Warisan Budaya yang Pernah ‘Hilang’ dari Narasi Keindonesiaan Kita
Pameran bertajuk REPATRIASI: Kembalinya Saksi Bisu Peradaban Nusantara ini merupakan kolaborasi antara Galeri Nasional Indonesia, Museum Nasional Indonesia, yang berada di bawah naungan Museum dan Cagar Budaya (MCB), dengan Tim Repatriasi Koleksi. Pameran ini memberi publik kesempatan untuk mengakses koleksi benda bersejarah yang telah kembali ke Tanah Air.
Tahun ini, gelombang pertama repatriasi berupa empat (4) arca dari Candi Singhasari diberangkatkan dari Belanda ke Indonesia pada Agustus 2023. Gelombang kedua benda repatriasi diterima pada 9 November 2023, dan gelombang terakhir pada Desember ini.
Direktur Jenderal Kebudayaan Hilmar Farid mengatakan, pengembalian atau repatriasi ini menandai langkah besar dalam upaya peningkatan pelestarian dan pemeliharaan warisan budaya Nusantara.
“Proses repatriasi ini bukan sekadar pemindahan benda secara fisik dari museum di Belanda ke museum di Indonesia. Lebih dari itu, ini merupakan bagian dari upaya membangun kerja sama penelitian antara peneliti kedua negara, sekaligus penanaman dasar bagi kolaborasi produksi pengetahuan dan perluasan wawasan budaya serta sejarah antara dua negara,” kata Hilmar.
Sementara itu, Ahmad Mahendra selaku Plt.
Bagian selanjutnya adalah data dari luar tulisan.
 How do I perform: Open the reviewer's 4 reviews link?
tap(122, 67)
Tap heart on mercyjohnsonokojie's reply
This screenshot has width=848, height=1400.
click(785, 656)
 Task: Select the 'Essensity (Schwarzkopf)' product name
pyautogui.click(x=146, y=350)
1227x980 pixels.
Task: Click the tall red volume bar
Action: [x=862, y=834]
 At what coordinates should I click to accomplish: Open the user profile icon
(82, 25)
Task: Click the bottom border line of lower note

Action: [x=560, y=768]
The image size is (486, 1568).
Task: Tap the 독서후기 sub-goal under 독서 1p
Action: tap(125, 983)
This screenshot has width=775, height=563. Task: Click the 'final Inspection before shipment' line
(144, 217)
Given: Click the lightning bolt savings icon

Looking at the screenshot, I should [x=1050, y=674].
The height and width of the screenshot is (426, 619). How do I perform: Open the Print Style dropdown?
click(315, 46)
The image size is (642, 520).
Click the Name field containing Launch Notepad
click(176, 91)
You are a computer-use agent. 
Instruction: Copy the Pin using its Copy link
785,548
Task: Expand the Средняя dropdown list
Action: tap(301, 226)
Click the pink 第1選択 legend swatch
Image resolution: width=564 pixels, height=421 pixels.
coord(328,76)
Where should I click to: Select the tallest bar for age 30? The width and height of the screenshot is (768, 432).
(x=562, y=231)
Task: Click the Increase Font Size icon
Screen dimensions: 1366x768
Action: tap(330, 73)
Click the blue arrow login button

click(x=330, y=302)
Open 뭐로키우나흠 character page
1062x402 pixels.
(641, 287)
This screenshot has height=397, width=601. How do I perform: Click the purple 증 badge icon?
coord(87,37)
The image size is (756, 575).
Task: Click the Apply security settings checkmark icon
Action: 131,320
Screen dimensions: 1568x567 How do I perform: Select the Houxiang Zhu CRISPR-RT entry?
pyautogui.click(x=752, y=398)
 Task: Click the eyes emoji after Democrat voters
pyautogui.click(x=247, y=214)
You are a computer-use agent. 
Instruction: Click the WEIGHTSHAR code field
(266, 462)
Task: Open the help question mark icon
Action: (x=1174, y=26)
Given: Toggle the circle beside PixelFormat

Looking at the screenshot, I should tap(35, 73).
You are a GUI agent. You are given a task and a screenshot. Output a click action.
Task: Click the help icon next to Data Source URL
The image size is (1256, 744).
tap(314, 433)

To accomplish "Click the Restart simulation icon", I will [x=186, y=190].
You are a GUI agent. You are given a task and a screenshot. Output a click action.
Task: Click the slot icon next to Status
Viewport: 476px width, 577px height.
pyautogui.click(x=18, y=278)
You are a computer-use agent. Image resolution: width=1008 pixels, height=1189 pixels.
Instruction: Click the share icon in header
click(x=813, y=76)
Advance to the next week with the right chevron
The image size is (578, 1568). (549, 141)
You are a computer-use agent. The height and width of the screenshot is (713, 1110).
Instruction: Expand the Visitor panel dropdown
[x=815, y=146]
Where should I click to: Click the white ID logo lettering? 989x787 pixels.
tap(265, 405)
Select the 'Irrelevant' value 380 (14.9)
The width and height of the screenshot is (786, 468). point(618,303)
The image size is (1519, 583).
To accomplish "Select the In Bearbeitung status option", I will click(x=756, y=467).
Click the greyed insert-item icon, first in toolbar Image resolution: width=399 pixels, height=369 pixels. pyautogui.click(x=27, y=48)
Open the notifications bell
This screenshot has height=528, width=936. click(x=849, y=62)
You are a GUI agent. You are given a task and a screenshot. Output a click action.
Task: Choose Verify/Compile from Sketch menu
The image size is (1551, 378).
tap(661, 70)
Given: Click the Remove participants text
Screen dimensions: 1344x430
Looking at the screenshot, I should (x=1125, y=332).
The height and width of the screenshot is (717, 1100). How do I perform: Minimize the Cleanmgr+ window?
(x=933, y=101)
Kepala Museum dan Cagar Budaya menjelaskan bahwa pameran ini merupakan wujud keseriusan mereka dalam mempersiapkan pengelolaan benda-benda bersejarah hasil repatriasi.
“Benda-benda bersejarah ini adalah milik Bangsa Indonesia, maka dari itu kami berharap melalui pameran ini, publik bisa menengok warisan budaya yang akhirnya kembali ke Tanah Air, dan mendapat wawasan baru dari benda-benda tersebut,” jelas Mahendra.
Senada, kurator pameran yang juga anggota tim repatriasi Bonnie Triyana mengungkapkan, pameran ini menampilkan tidak hanya benda-benda mati atau artefak kuno, tapi juga menyajikan cerita sejarah dan makna di balik artefak dan benda-benda tersebut.
“Bagaimana perjalanan benda itu dari kawasan Nusantara dan berabad-abad di luar negeri, konteks sejarah dan budaya pada masanya, serta maknanya hari ini untuk generasi kita dan mendatang,” kata dia.